Material for the task:
- - - - -

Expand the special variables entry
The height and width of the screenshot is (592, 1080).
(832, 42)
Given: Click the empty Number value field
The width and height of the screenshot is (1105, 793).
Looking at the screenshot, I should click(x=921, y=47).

- - - - -

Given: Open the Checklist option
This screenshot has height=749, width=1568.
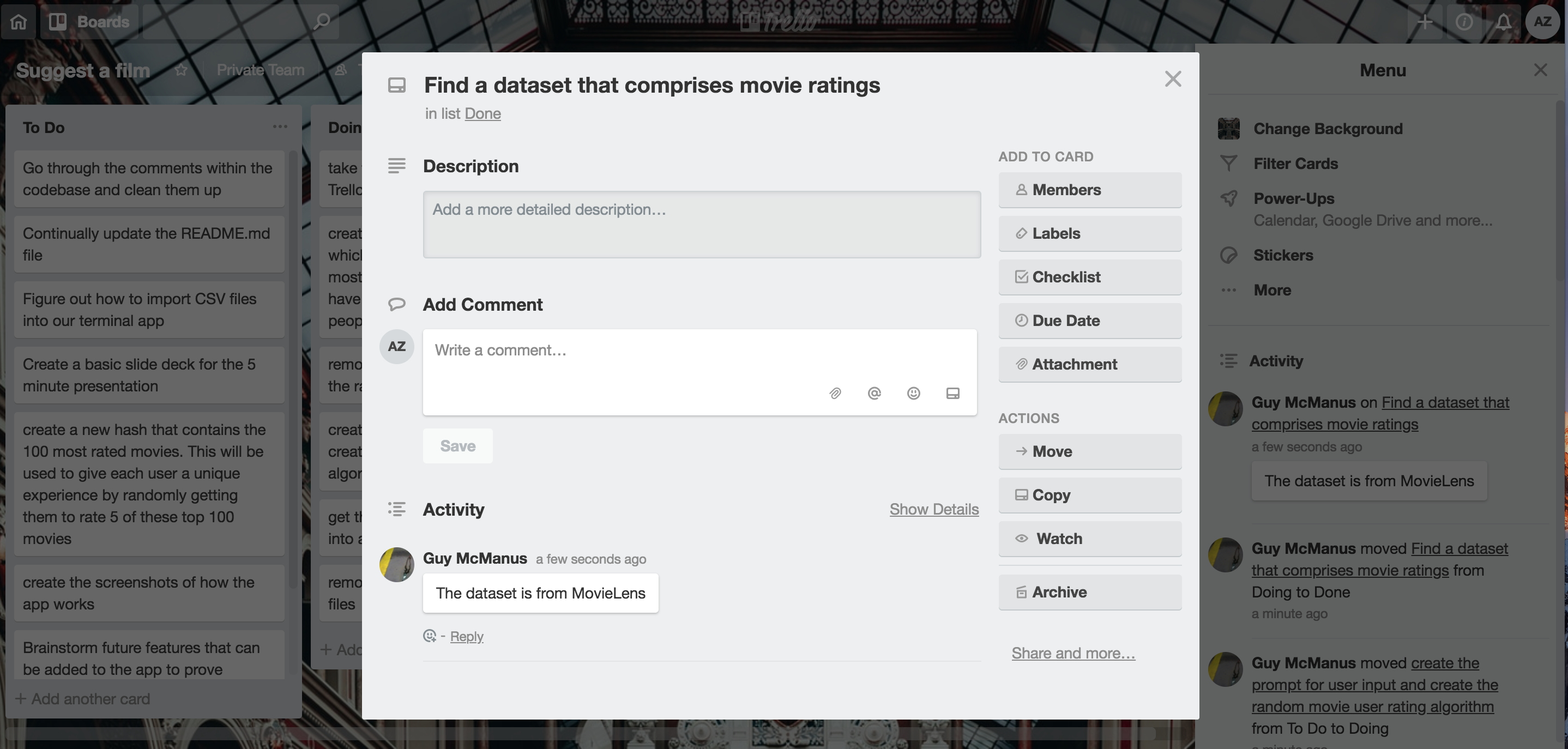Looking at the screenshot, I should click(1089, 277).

- - - - -

Can you arrange the lines as a Markdown table with the columns No. and Line, beginning at the line that has "Expand the special variables entry" and stopping after the line that has "Looking at the screenshot, I should click(x=921, y=47)."? Leave out any blank lines.

| No. | Line |
|---|---|
| 1 | Expand the special variables entry |
| 2 | The height and width of the screenshot is (592, 1080). |
| 3 | (832, 42) |
| 4 | Given: Click the empty Number value field |
| 5 | The width and height of the screenshot is (1105, 793). |
| 6 | Looking at the screenshot, I should click(x=921, y=47). |